Art on a Plate: A Pilot Evaluation of an International Initiative Designed to Promote Consumption of Fruits and Vegetables by Children
Bibliographic record
Abstract
OBJECTIVE: To evaluate the 2016 International Chefs Day cooking workshops Art on a Plate. DESIGN: Nonexperimental pretest-posttest design SETTING: Art on a Plate workshops with children from 14 countries in Asia, America, and Europe. PARTICIPANTS: A total of 433 workshop participants aged 4-14 years (mean age, 8.6 years). INTERVENTION: Instructed by a chef, children in the workshops created a self-chosen design on their plate with a spinach-fruit salad.

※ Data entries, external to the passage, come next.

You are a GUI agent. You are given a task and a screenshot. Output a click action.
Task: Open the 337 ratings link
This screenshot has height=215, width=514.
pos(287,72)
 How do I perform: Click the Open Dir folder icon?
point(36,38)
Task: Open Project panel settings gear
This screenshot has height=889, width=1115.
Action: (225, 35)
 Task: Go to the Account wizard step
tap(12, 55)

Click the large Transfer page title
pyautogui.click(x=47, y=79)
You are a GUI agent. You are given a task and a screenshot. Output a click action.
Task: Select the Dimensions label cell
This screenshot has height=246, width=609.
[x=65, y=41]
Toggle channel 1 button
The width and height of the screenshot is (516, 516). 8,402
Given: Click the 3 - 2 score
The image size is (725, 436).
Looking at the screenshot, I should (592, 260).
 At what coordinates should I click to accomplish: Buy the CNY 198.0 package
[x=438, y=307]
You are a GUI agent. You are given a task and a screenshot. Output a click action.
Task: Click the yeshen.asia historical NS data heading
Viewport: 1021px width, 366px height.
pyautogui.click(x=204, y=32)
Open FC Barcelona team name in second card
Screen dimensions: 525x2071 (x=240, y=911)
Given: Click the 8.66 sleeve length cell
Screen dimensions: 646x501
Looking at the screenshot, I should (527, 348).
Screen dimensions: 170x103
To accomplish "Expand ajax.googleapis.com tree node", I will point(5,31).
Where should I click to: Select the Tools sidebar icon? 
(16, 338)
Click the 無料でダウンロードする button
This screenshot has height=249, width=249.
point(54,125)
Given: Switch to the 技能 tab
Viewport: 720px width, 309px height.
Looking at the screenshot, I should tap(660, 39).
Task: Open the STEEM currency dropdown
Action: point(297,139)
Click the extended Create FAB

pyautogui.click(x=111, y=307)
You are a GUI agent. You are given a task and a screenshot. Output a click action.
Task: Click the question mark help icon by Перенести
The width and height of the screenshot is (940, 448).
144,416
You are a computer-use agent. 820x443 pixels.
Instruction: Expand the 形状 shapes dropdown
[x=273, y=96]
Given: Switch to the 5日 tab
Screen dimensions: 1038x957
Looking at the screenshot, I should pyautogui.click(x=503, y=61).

MAIN OUTCOME MEASURES: Before and after the workshop, a questionnaire assessing liking and willingness to eat or taste; hunger was assessed using the Teddy the Bear method and emotions were assessed using the Self-assessment Manikin. The event coordinator evaluated salad intake. ANALYSIS: Linear and generalized linear (logit) mixed models were used to test statistical differences before and after the workshop. RESULTS: The workshop resulted in a small increase in liking (n = 409; P = .02) and person control (n = 375; P < .001) and a decrease in hunger (n = 379; P < .001). A total of 30% of children increased their liking scores, 18% decreased them, and 52% did not change them. Significant associations of liking and change in liking with salad intake were in the expected direction. CONCLUSION AND IMPLICATIONS: This study showed the positive effect of a cooking workshop on children's salad liking across a selection of countries worldwide. Further research and novel methods are needed to evaluate the long-term effectiveness of cooking activities in real-life settings across countries.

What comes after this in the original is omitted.